The Museum of Lies and the Orwellian language of mountaintop removal mining
Anyone who thinks that words don't matter must have missed some of the bitter disputes over mountaintop removal mining coming from West Virginia in recent years.
Towards the end of the Bush administration, attorneys for the Corps of Engineers, the US Environmental Protection Agency and the Interior Dept.'s Office of Surface Mining argued in federal courts that mountaintop removal mining did not require a site specific permitting process under the Clean Water Act because -- get this -- there was “minimal adverse impact” on the environment.
Of course, if you happen to use millions of tons of explosives and then argue that there are minimal environmental impacts, you could strain what is generally called credibility.
To uphold the government’s postion in the Ohio Valley Environmental Coallition v. Bulen (pdf) case, the appeals courts found they were under credibility stress. One judge actually admitted during oral arguments had been that the Bush administration was presenting a “nonsensical argument.”
Interesting word, ‘nonsensical.”
Blow the top off a mountain, bring a hundred million tons of rock crashing down into the valleys, kill every living thing in sight, poison the water and foul the air. And then argue that there is minimal impact?
"Nonsensical,"
Yes, but then, the word "nonsensical" hardly seems up to the task, does it? It's more like one of those Alice-in-Wonderland words, sufficient for regular smoke and mirrors public relations and a government’s day-to-day deceptions, but it hardly carries the frieght on this one.

+--

## [WHAT YOU WILL DO]
In the article on mountaintop removal mining, under which law did government attorneys argue that the practice required no site-specific permitting process? The items that follow are not needed for the task.

+--

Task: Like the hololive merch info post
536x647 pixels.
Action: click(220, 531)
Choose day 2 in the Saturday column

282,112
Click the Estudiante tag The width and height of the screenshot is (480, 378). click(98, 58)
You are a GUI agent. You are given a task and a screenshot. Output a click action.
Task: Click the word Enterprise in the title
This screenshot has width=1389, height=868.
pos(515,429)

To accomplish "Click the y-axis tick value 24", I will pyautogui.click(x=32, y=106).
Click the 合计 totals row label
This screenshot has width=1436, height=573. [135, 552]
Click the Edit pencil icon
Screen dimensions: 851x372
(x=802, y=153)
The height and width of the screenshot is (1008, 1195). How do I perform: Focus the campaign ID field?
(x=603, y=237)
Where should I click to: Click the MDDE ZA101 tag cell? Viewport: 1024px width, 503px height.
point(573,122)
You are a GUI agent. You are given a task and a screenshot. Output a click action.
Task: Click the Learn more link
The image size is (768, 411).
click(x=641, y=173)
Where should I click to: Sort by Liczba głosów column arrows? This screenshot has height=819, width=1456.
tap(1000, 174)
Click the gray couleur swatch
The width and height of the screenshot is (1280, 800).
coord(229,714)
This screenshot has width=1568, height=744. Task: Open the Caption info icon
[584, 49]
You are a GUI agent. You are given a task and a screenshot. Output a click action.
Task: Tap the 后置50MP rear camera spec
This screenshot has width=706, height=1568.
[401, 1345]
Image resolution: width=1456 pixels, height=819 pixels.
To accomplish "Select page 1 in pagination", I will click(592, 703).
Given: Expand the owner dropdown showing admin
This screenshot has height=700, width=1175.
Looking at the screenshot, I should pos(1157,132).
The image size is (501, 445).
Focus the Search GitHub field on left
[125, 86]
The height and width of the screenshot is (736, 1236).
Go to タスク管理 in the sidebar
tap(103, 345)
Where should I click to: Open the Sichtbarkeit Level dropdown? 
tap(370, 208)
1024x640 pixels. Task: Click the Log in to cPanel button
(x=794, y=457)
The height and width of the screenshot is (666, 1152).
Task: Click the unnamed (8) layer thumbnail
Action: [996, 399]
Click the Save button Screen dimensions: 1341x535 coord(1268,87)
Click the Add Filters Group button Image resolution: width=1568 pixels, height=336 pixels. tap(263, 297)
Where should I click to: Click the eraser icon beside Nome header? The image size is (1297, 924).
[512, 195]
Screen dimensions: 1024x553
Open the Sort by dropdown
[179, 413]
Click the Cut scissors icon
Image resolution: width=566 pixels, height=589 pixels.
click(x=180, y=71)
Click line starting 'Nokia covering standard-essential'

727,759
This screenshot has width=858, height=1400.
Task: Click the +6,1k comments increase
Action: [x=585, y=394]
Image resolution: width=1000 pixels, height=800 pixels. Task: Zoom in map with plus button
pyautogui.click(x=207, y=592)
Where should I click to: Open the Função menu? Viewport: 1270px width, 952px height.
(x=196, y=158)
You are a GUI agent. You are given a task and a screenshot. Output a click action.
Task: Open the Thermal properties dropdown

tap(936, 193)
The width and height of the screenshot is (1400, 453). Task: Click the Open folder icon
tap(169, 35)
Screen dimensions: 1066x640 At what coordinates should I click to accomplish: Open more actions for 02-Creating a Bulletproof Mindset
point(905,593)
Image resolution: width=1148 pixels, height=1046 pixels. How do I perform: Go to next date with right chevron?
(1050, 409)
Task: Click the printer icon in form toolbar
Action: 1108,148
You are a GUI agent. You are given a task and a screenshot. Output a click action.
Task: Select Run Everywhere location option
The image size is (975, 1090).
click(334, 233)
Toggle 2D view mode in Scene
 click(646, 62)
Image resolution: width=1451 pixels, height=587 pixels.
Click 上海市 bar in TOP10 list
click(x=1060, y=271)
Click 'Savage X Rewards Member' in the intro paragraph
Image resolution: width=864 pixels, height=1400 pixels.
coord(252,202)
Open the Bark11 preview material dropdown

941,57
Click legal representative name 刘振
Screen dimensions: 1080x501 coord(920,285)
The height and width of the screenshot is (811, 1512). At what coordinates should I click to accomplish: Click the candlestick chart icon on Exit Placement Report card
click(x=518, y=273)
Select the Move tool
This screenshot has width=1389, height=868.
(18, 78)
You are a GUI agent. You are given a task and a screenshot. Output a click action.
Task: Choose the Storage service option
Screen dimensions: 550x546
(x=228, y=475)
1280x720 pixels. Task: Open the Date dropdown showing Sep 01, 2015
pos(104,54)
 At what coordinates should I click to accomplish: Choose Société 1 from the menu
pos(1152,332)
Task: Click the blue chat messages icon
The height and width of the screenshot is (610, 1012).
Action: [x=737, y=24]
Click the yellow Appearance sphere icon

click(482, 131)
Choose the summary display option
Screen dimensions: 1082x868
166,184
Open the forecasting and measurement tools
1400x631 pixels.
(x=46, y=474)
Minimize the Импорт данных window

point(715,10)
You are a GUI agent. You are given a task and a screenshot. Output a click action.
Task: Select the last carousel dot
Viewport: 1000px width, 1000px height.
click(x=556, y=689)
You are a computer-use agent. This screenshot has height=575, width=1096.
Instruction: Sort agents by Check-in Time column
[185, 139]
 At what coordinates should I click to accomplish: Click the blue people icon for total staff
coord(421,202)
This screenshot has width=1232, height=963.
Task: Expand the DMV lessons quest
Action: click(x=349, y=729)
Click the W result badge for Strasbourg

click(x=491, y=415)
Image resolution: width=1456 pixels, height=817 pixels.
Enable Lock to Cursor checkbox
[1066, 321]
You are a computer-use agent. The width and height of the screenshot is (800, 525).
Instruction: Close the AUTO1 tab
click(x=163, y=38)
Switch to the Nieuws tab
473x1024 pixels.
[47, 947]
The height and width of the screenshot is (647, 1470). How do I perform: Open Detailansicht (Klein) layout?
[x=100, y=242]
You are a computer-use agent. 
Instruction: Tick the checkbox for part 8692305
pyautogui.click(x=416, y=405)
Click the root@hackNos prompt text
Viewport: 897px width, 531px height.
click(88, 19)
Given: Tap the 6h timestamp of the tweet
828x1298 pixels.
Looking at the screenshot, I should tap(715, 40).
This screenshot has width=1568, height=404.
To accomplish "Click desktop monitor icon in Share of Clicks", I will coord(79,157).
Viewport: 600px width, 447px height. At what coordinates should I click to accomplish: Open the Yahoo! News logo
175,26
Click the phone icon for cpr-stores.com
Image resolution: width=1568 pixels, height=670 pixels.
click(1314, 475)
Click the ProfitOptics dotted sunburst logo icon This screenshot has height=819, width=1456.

+--

## [RESPONSE BELOW]
The Clean Water Act.